╭─ Supplied entries
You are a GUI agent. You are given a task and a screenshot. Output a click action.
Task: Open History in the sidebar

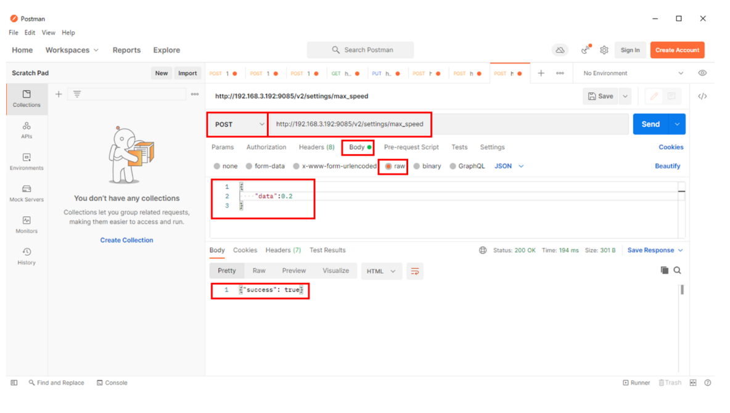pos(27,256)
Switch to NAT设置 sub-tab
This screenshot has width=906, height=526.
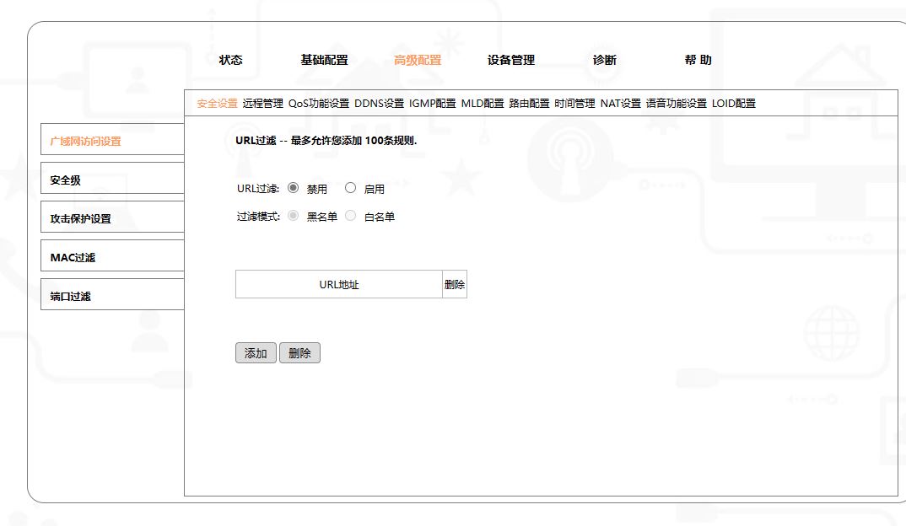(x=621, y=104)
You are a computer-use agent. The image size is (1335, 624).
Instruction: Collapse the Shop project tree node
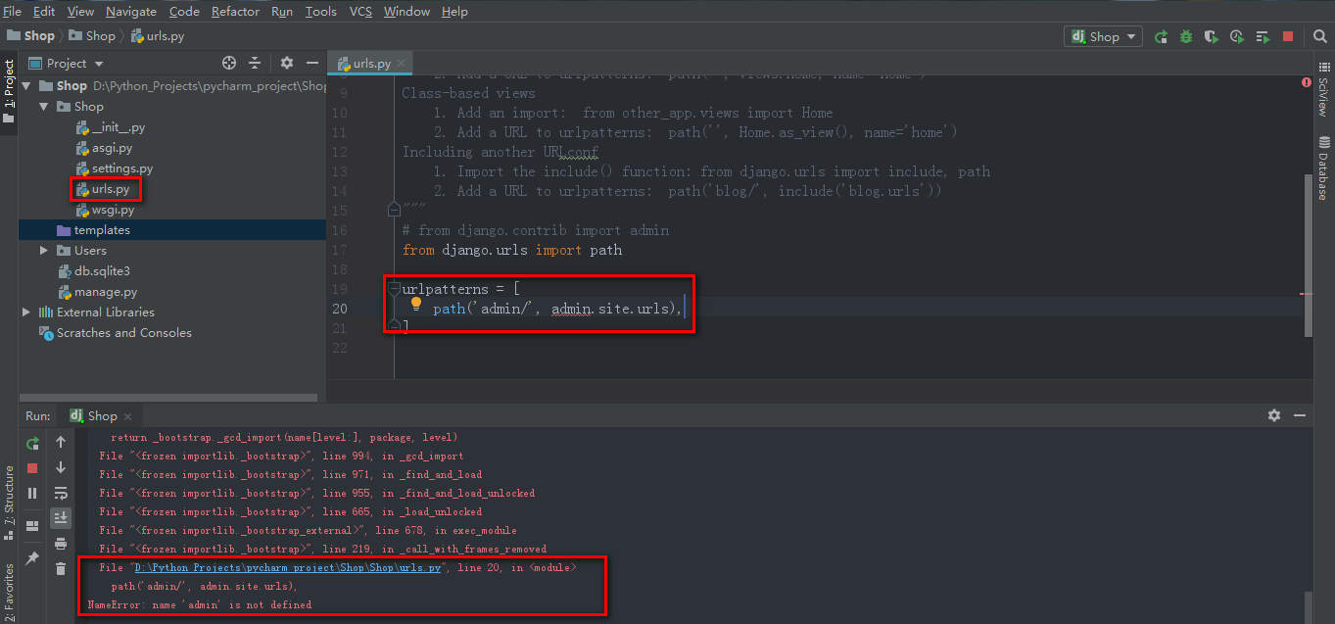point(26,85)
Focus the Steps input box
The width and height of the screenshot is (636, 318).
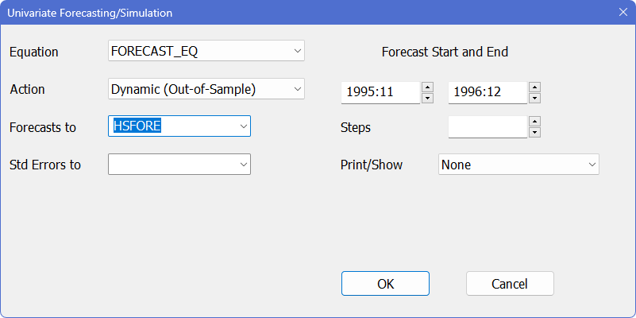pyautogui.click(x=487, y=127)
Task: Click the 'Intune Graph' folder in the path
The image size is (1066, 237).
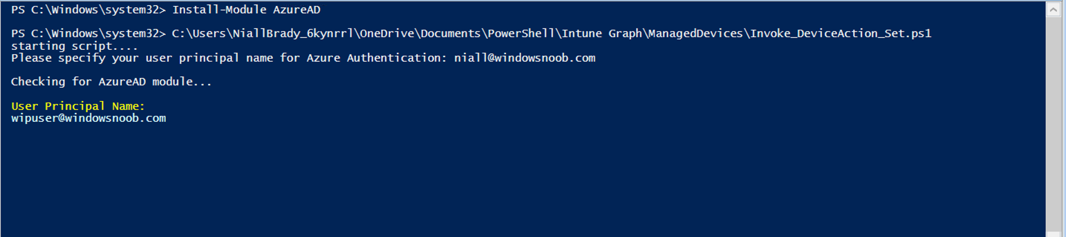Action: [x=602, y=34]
╰─
_Work task:_ Lines containing the word "agent" are to be pulled from the records and copied.

_Answer to the exercise:_
You are a GUI agent. You are given a task and a screenshot. Output a click action.
You are a computer-use agent. The image size is (1335, 624).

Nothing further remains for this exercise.